Data listing
-*-

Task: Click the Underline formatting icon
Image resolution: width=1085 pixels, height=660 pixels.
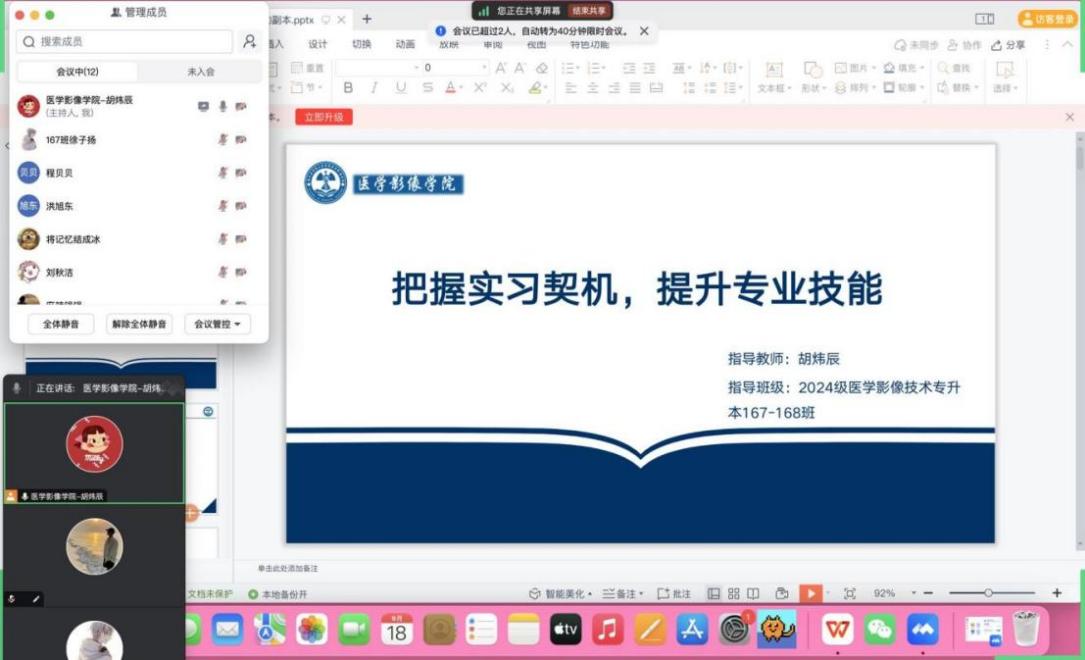Action: tap(401, 88)
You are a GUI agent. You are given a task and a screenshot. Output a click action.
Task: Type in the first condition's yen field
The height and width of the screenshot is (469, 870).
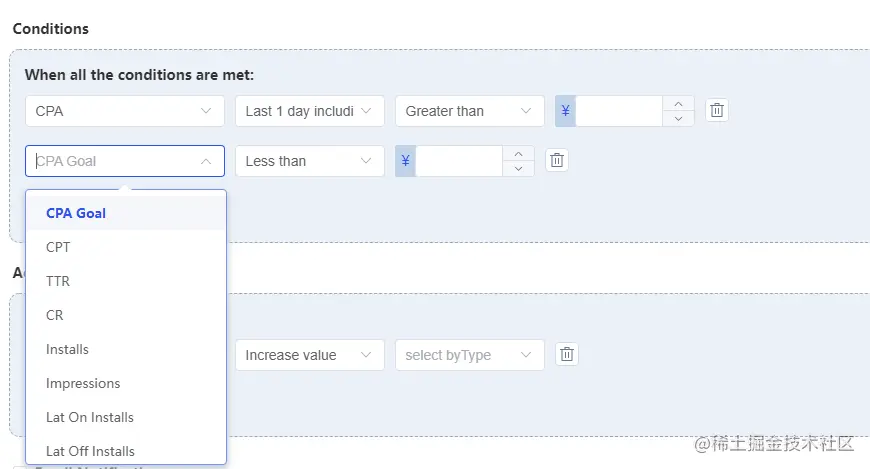pos(618,111)
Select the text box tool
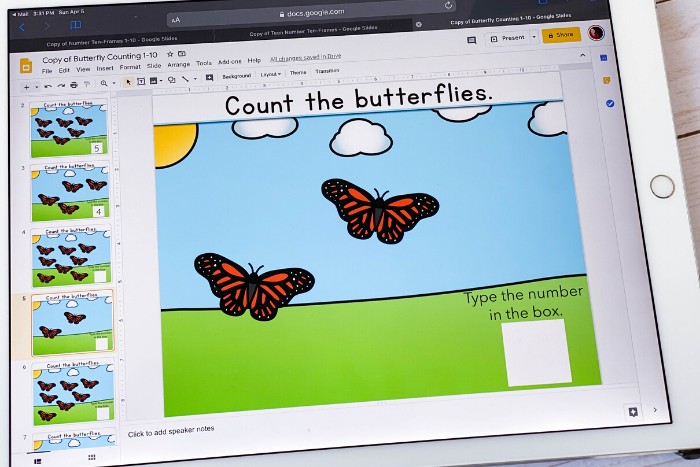 tap(140, 80)
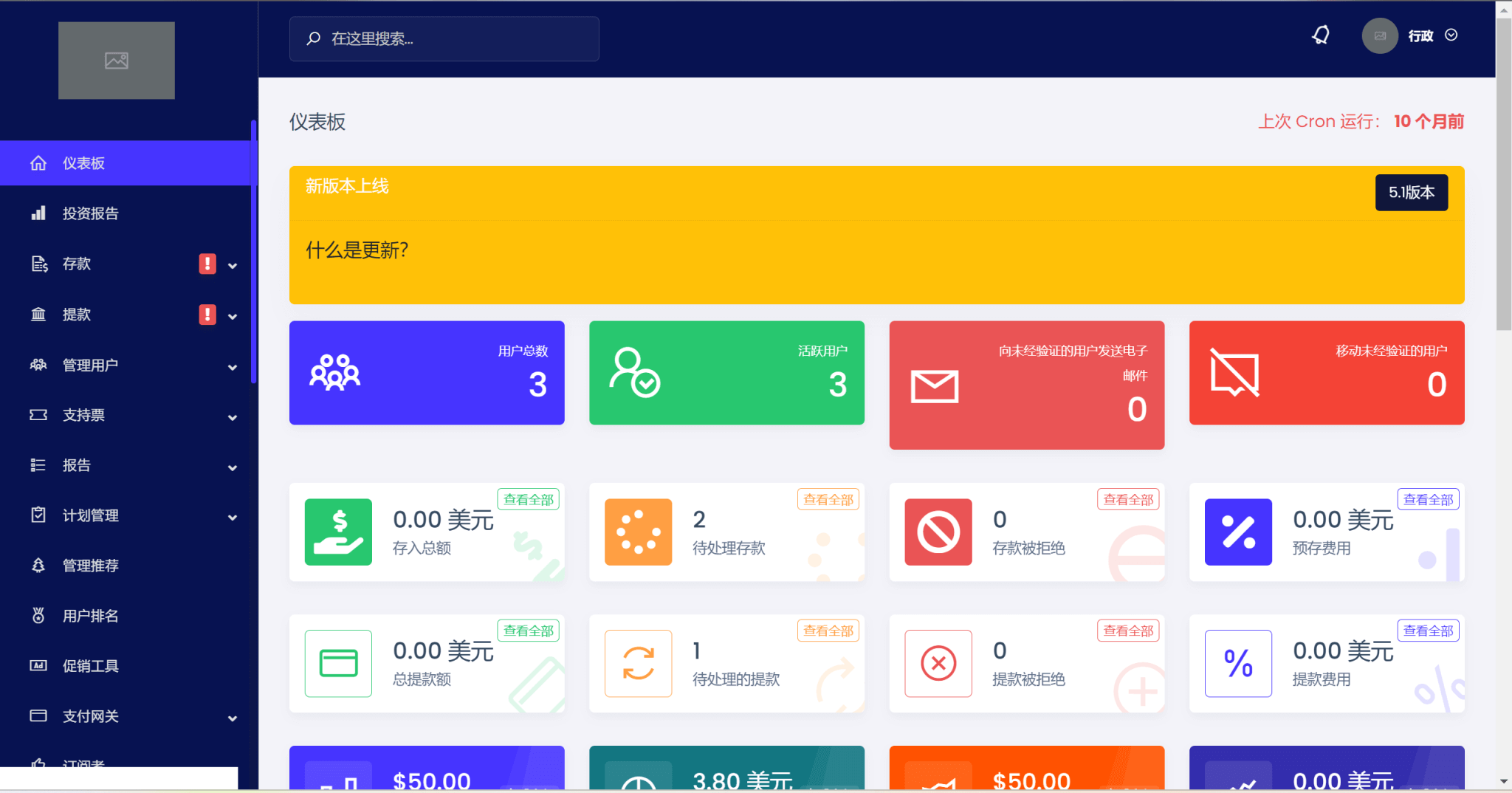
Task: Click the 用户总数 people group icon
Action: coord(334,372)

-*-

SET TASK:
Rewrite every line of the records with each "screenshot" changed to "screen capture" and everything else kept the same. Omit the pictures from your answer.

EXERCISE SOLUTION:
Task: Click the Underline formatting icon
Image resolution: width=1085 pixels, height=660 pixels.
Action: tap(401, 88)
You are a GUI agent. You are given a task and a screen capture. Output a click action.
Task: Type in the first condition's yen field
The height and width of the screen capture is (469, 870).
pos(618,111)
Select the text box tool
 tap(140, 80)
Task: Click the 用户总数 people group icon
Action: coord(334,372)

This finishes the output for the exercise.